Quuxplusone / LLVMBugzillaTest

0 stars 0 forks source link

Avoid generating branch in branchless code #40080

Open Quuxplusone opened 5 years ago

Quuxplusone commented 5 years ago
Bugzilla Link PR41110
Status NEW
Importance P enhancement
Reported by David Bolvansky (david.bolvansky@gmail.com)
Reported on 2019-03-17 03:46:18 -0700
Last modified on 2019-08-05 14:44:32 -0700
Version trunk
Hardware PC Linux
CC andrea.dibiagio@gmail.com, craig.topper@gmail.com, llvm-bugs@lists.llvm.org, llvm-dev@redking.me.uk, spatel+llvm@rotateright.com
Fixed by commit(s)
Attachments
Blocks
Blocked by
See also
struct edge {
    int from;
    int to;
};

int edge_to_rank(struct edge e, size_t n) {
    return e.from < e.to ? e.to - 1 : e.from - 1 + n / 2;
}

Clang -O3:
edge_to_rank(edge, unsigned long): # @edge_to_rank(edge, unsigned long)
  mov rax, rdi
  movabs rcx, -4294967296
  mov rdx, rdi
  shr rdx, 32
  cmp eax, edx
  jge .LBB0_2
  add rax, rcx
  sar rax, 32
  ret
.LBB0_2:
  shl rax, 32
  add rax, rcx
  sar rax, 32
  shr rsi
  add rax, rsi
  ret

GCC -O3:
edge_to_rank(edge, unsigned long):
  mov rax, rdi
  sar rax, 32
  cmp edi, eax
  jge .L2
  dec eax
  ret
.L2:
  shr rsi
  lea eax, [rdi-1+rsi]
  ret

ICC -O3
edge_to_rank(edge, unsigned long):
        mov       rax, rdi                                      #9.21
        movsxd    rdx, edi                                      #9.48
        shr       rsi, 1                                        #9.56
        shr       rax, 32                                       #9.21
        movsxd    rcx, eax                                      #9.35
        dec       rcx                                           #9.35
        cmp       edi, eax                                      #9.21
        lea       r8, QWORD PTR [-1+rdx+rsi]                    #9.56
        cmovl     r8, rcx                                       #9.21
        mov       eax, r8d                                      #9.21
        ret

I think Clang trunk generates supoptimal code. GCC's output is small and nice
(maybe three op LEA should not be used), but with a branch...

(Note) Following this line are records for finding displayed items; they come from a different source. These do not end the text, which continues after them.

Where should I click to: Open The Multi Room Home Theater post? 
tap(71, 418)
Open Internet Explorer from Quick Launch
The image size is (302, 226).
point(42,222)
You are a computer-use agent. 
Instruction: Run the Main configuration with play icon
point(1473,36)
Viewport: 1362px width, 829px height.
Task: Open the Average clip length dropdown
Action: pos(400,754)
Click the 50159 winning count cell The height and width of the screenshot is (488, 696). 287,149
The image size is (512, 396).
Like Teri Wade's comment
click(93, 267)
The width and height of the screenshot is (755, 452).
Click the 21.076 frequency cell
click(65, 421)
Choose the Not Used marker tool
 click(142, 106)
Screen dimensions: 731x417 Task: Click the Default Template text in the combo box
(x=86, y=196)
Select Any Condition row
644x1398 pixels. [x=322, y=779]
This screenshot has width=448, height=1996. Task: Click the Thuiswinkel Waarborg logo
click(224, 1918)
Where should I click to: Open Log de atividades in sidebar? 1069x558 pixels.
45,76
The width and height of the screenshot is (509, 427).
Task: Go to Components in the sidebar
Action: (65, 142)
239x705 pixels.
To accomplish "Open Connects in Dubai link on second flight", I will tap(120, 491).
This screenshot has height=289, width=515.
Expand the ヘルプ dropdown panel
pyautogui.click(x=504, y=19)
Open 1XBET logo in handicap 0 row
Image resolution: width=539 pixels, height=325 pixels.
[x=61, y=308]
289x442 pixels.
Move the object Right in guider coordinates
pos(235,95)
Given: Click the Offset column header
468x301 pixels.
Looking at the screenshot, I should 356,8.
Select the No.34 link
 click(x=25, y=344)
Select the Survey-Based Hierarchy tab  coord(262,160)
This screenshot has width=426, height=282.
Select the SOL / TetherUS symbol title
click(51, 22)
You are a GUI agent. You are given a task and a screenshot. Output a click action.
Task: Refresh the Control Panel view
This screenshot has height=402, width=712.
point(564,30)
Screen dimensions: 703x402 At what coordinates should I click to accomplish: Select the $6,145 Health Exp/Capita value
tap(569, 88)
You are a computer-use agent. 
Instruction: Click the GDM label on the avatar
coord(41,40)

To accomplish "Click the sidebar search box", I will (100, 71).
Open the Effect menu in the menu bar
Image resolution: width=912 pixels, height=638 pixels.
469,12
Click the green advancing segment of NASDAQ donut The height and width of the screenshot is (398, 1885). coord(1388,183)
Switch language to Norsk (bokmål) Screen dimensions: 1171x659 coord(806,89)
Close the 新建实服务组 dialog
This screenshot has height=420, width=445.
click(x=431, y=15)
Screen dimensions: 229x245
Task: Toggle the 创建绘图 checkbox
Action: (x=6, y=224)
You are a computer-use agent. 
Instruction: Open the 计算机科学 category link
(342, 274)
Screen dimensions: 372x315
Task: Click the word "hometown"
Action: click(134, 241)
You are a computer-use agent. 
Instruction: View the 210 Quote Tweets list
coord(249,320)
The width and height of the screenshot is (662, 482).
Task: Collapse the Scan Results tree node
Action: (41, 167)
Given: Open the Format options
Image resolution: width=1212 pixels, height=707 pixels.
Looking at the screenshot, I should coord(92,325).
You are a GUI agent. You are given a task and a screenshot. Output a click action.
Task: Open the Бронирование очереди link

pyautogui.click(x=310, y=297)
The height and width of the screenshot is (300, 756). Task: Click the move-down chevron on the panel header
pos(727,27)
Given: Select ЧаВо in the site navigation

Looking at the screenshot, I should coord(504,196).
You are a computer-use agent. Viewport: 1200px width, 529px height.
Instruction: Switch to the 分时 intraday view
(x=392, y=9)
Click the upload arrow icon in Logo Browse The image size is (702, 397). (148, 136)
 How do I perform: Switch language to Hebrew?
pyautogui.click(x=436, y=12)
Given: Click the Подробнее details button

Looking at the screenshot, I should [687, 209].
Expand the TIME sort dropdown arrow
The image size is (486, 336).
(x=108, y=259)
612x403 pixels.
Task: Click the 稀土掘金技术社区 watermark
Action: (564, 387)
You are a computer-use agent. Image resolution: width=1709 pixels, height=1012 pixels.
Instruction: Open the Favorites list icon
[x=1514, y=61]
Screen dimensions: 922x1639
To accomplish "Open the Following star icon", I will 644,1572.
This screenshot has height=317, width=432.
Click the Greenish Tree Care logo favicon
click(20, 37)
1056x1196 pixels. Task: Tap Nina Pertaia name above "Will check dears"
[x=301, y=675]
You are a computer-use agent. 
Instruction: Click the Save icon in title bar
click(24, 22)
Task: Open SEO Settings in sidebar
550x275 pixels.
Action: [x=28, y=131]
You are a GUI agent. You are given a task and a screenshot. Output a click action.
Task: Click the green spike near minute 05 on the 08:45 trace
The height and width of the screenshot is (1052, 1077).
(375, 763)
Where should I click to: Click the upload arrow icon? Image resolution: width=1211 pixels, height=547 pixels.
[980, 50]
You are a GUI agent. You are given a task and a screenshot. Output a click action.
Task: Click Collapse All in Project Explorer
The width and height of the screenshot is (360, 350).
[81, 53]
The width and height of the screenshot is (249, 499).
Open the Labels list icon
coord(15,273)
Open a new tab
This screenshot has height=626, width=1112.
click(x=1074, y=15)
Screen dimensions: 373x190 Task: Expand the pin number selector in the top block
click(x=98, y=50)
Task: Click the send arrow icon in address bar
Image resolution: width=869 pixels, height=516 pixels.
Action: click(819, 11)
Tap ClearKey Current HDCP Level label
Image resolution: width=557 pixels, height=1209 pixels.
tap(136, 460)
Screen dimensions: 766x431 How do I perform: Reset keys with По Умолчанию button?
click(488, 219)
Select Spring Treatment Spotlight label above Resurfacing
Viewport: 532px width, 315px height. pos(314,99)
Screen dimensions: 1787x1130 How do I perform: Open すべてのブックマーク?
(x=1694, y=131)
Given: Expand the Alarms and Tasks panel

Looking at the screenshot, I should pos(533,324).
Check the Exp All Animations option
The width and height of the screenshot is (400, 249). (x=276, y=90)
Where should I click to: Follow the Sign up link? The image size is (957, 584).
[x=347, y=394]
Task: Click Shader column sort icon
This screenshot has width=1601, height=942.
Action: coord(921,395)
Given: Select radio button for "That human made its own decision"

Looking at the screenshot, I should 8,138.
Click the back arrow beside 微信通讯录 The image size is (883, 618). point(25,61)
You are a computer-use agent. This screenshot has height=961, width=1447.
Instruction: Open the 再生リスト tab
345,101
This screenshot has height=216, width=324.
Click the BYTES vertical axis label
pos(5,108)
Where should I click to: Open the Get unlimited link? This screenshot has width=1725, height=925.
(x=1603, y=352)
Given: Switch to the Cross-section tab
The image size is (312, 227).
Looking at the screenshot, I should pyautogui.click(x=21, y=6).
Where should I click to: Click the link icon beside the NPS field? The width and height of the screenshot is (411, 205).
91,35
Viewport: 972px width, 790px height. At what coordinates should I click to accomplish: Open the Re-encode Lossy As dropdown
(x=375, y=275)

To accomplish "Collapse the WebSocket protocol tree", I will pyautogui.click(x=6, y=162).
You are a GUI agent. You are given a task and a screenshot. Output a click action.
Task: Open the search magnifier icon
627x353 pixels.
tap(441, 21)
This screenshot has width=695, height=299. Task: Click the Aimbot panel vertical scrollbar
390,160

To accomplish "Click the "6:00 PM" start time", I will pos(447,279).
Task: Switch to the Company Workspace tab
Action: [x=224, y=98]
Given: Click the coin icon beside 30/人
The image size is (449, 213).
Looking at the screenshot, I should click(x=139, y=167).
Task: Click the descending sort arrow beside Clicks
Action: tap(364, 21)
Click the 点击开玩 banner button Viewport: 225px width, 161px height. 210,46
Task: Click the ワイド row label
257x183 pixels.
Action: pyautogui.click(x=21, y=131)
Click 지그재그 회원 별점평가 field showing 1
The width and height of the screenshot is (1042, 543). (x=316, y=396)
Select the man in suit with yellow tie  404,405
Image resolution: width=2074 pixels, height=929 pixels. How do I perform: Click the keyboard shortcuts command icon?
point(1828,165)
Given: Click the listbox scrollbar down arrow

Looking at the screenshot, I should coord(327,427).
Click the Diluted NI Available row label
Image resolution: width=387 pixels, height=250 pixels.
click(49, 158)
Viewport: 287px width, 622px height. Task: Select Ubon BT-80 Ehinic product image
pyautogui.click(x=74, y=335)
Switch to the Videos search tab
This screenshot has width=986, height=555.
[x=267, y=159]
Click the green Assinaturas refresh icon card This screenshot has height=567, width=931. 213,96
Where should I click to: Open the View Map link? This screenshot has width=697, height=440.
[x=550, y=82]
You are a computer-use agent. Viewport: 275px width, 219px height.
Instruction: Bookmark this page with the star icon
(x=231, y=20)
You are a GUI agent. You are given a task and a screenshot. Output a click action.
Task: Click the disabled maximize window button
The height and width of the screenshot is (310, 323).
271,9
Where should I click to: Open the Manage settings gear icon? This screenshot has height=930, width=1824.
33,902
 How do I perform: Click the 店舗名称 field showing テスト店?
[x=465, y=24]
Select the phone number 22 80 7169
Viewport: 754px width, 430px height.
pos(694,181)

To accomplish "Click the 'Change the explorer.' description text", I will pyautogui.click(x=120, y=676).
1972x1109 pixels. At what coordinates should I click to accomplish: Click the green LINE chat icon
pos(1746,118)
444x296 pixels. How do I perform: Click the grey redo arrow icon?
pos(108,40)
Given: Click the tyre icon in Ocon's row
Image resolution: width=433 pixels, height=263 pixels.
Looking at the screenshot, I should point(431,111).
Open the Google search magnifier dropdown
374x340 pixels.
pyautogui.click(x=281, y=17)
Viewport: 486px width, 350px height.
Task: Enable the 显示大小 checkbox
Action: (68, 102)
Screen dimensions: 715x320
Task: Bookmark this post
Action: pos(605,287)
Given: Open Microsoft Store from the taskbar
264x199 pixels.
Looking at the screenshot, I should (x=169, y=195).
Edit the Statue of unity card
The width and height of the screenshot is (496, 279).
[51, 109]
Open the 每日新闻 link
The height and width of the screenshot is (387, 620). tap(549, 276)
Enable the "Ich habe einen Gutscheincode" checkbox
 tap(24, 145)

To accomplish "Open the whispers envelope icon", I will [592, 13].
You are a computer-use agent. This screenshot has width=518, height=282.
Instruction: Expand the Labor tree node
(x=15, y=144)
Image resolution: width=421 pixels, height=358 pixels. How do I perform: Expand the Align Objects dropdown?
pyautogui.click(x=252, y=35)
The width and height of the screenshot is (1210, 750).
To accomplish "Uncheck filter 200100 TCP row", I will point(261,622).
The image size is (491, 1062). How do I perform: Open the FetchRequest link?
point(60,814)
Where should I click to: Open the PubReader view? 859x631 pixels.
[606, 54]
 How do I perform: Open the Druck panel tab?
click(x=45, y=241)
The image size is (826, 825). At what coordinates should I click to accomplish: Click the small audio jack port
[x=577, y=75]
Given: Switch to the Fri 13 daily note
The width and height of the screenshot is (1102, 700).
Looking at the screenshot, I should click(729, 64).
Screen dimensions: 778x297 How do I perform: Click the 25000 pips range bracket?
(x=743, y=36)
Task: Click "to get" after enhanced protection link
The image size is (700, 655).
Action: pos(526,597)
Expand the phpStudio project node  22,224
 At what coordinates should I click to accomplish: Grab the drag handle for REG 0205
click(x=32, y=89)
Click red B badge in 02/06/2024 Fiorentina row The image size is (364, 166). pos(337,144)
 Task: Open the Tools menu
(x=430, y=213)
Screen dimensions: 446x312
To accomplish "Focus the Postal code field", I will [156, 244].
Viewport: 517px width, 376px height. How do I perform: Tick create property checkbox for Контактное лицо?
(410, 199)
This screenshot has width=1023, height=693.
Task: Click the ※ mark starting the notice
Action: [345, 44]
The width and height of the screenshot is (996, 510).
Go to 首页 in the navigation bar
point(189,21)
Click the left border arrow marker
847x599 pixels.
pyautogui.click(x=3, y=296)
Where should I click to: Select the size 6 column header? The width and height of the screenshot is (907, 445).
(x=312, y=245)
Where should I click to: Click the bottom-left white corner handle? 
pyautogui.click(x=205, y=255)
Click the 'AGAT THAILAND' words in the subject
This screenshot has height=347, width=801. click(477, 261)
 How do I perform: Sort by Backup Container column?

ICC generates the code I would expect - branchless using cmov.

https://godbolt.org/z/z6uzsn
Quuxplusone commented 5 years ago

Yeah, we shouldn't be repeating code like that, although depending on whether we end up with a branch or cmov probably affects how/when we merge.

We have been finding cases where cmov isn't great if we have access to prof metadata that hints that its not 50:50 so gcc

Quuxplusone commented 5 years ago

I think we had decent IR at one point that should have gotten us close to the gcc output, but then canEvaluateSExtd got a little over excited and turned everything into 64-bit. Inserting the shl 32 and sar 32 to do so.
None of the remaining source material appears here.